Im Hinblick auf die damals im Zusammenhang mit dieser Umgestaltung noch im Gange befindlichen Maßnahmen an einzelnen Universitäten ist es aus verfassungsrechtlicher Sicht nicht zu beanstanden, dass der Gesetzgeber die Anwendung der Neuregelung erst pro futuro - ab einem Studienbeginn nach dem 31. August 2009 - vorgesehen hat, um es Universitäten, aber auch Studierenden zu ermöglichen, sich auf die neuen Vorgaben einzustellen und Universitäten Spielraum zu geben, allfällige Änderungen ihrer curricula vorzunehmen (vgl die Erläut zur RV 303 BlgNR 23. GP, 55), zumal diverse Studien noch nicht alle für die juristischen Kernberufe erforderlichen Ausbildungsinhalte im Studienplan beinhaltet haben, um den Voraussetzungen des §3 RAO idnF zu entsprechen.

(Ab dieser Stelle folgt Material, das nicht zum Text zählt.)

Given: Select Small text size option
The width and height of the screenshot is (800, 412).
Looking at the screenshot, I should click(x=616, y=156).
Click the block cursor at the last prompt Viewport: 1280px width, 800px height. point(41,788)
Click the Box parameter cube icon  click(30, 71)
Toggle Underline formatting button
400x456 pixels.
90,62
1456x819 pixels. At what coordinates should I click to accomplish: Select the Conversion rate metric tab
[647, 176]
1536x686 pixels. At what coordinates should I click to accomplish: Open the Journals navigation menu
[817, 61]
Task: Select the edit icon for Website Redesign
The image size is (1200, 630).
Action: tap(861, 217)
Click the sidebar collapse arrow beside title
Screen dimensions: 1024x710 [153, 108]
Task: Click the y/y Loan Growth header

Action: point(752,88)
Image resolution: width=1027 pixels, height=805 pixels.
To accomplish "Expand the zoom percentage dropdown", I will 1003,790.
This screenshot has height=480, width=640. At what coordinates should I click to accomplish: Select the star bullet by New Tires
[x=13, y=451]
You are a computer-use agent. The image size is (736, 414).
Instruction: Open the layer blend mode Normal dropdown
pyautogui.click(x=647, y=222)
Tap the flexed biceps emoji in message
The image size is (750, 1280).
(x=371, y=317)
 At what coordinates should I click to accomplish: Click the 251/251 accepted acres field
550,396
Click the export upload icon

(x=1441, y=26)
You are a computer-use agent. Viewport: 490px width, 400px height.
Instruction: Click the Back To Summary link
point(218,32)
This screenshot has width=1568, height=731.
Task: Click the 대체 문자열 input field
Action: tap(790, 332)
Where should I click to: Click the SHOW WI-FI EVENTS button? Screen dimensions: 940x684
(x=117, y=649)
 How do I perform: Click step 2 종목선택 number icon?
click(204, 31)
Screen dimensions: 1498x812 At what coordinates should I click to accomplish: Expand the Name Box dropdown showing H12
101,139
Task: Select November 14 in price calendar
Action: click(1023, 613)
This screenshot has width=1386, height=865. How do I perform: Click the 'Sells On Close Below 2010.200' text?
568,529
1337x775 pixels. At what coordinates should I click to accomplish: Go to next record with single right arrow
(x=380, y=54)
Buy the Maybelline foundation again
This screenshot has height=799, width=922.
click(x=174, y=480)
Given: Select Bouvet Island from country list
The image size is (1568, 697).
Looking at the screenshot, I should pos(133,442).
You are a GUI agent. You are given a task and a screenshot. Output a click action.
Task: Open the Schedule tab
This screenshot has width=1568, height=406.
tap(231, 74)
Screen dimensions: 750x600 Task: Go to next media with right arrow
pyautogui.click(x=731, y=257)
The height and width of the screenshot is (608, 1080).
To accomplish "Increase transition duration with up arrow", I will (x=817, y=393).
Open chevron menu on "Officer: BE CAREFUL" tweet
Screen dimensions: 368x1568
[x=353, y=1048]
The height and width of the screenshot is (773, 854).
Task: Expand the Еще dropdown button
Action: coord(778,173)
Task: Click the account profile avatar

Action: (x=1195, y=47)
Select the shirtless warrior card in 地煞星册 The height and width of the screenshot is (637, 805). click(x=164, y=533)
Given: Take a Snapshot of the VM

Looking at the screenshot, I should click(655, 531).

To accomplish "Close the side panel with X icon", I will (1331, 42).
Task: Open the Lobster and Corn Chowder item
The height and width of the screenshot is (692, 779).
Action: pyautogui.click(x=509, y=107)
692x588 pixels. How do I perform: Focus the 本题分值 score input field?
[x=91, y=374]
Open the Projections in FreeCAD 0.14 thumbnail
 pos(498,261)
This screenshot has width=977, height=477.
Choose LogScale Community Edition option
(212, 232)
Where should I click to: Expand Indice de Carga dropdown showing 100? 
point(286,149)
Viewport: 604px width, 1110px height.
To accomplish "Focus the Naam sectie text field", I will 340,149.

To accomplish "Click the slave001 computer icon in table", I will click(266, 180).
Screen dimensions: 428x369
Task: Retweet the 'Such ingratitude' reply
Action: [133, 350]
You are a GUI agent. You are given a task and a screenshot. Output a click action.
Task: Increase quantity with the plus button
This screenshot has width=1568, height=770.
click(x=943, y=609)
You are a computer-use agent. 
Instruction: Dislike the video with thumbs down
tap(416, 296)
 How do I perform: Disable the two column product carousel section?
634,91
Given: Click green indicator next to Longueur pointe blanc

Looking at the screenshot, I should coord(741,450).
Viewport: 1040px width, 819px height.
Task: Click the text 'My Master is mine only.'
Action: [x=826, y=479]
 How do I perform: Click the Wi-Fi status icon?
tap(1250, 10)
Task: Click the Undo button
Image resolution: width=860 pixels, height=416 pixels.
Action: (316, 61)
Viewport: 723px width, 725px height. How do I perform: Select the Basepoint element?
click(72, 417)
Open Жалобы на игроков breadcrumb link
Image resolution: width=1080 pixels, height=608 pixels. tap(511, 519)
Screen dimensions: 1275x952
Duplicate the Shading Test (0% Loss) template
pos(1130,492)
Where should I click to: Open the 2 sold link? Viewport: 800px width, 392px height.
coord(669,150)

Verletzung im Gleichheitsrecht durch Abweisung des Antrags einer Absolventin des Diplomstudiums "Wirtschaftsrecht" auf Zulassung zur Gerichtspraxis.
Verneinung der Erlangung des gem §1 Abs2 litc RAO idF BGBl I 109/2000 für die Ausübung der Rechtsanwaltschaft erforderlichen akademischen Grades durch die belangte Behörde ohne Berücksichtigung, dass das diesbezügliche Bundesgesetz mit In-Kraft-Treten der Studienpläne an den einzelnen Universitäten, spätestens jedoch mit Ablauf des 30.09.02 außer Kraft getreten ist (§75 Abs3 und Abs4 iVm Anlage 3 Universitäts-StudienG).
Vor diesem Hintergrund wäre die belangte Behörde verpflichtet gewesen, §1 Abs2 litc RAO idF BGBl I 109/2000 iVm §2 Abs1 RechtspraktikantenG im Rahmen einer verfassungskonformen Auslegung dahin zu prüfen, ob das von der Beschwerdeführerin zwischen 2005 und 2009 an der Universität Innsbruck absolvierte und mit dem Magisterium abgeschlossene Diplomstudium "Wirtschaftsrecht" nach dem hiefür maßgeblichen Studienplan dem Erfordernis für die Zulassung zur Gerichtspraxis entspricht.
She ebenso B1345/10, E v 21.02.11; kein Wegfall der Beschwer trotz zwischenzeitig erfolgter Zulassung zur Gerichtspraxis in einem anderen Sprengel infolge (zulässiger) Unterbrechung der angetretenen Gerichtspraxis.